We long to return. And we can, because the cosmos is also within us. We’re made of star stuff.
~ Carl Sagan ~
This “star stuff” is the stuff of our minds as well as of the natural world. In our art and our philosophy we explore the questions of who we are and from whence we came. This spiritual universe is more personal yet eternal, emotional rather than rational. It is the light in our stars, this comfort from the cosmos when we look to home.
The physical universe is one of rational laws, measurable and impersonal. Essentially, these laws are true throughout the physical universe until proven otherwise. Continual discovery and exploration of the cosmos seems to be what makes or breaks such laws yet in the physical universe constant inquiry is essential for law.
There is room for both a spiritual universe and a physical universe,
just as there is room for both religion and science.
Each universe has its own power.
Each has its own beauty and mystery.
~ Alan Lightman ~
To recognize and appreciate the uniqueness of the physical as well as the spiritual universe is to observe life with a sense of wonder. In wonder, the physical and the spiritual do not contradict but co-exist so we are able to observe both.
In the observer effect, the act of observing influences what is being observed. One of the many marvels of science is that attributes and behaviors invisible to the naked eye are still observable.
We cannot see the law of gravity or the Higgs boson. We are left observing that what goes up comes down, although the law of gravity is much more than that. The Higgs boson may be observed after protons collide about a trillion times but even after all that, its existence lasts less than a billionth of a trillionth of a second. Even so, the boson is observed only because of what it becomes.
In the more personal spiritual universe, belief systems underlie our reactions. Do we observe every event or experience with our complete attention or are we more concerned with how to respond?
My sense is that our observation is obscured. If an event is familiar, we search for a previous and similar response; if an experience is unknown, we search for some kind of familiarity so we can respond. We are not observing fully so our influence is incomplete as well.

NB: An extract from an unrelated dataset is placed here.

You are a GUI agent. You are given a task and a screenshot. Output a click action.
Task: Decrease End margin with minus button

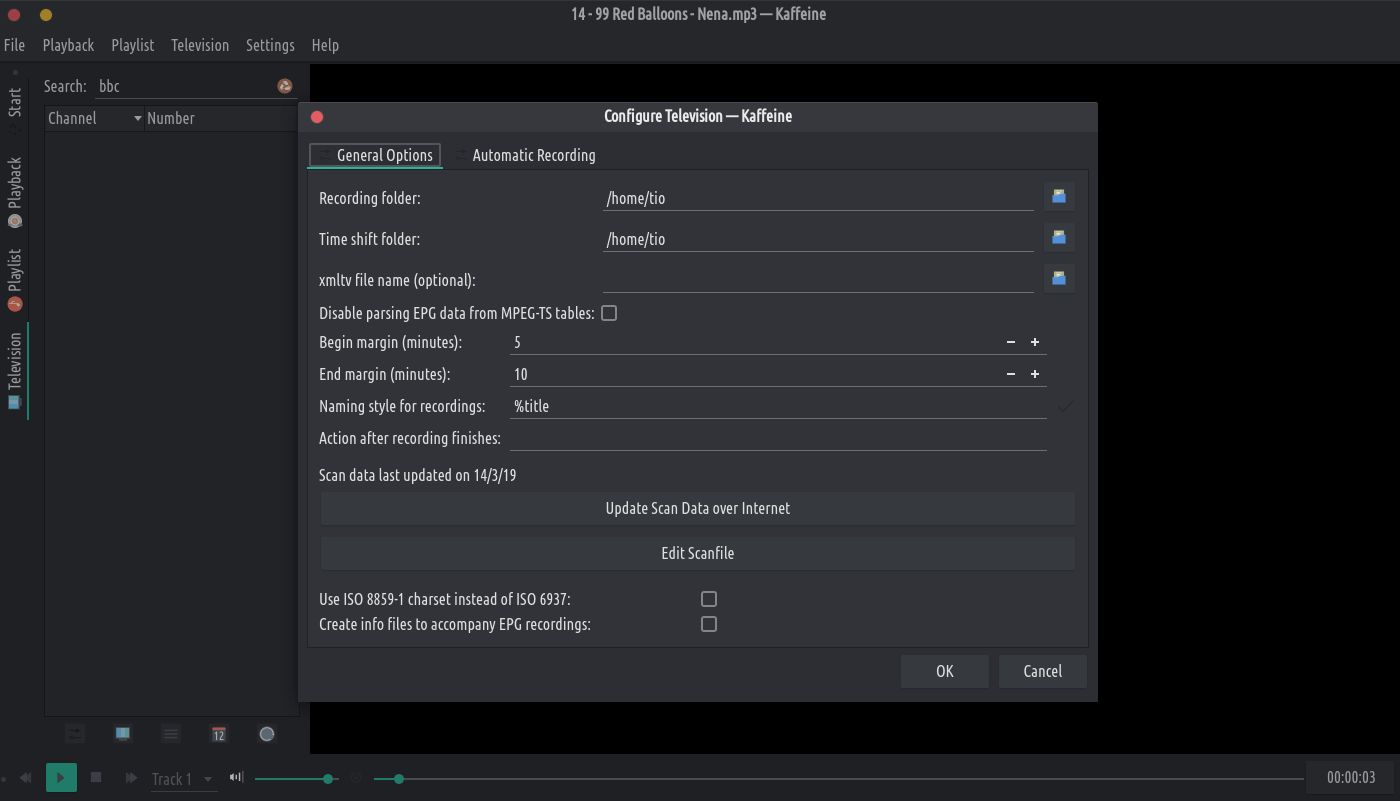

The biggest communication problem is we do not listen to understand.
We listen to reply.*
We may be missing the wonder of being alive, of being part of this adventure that is both spiritual and physical, each universe complete in its beauty and mystery. We are star dust, this universal stuff of us. Ours is a guaranteed round-trip. Why not observe this life with wonder?
*This quote seems not to have an attributable source.
Reading Alan Lightman’s The Accidental Universe: The World You Thought You Knew is like having your own personal guide to the cosmos. In my post “No Separation of Time and Space Here,” Kay mentioned this Lightman work as well as his novel, Einstein’s Dreams. I enjoyed both immensely. Thank you!
A recent post from Tiramit mentions the observer effect in his thoughtful post, “Responsibility & Mindfulness.” Thank you!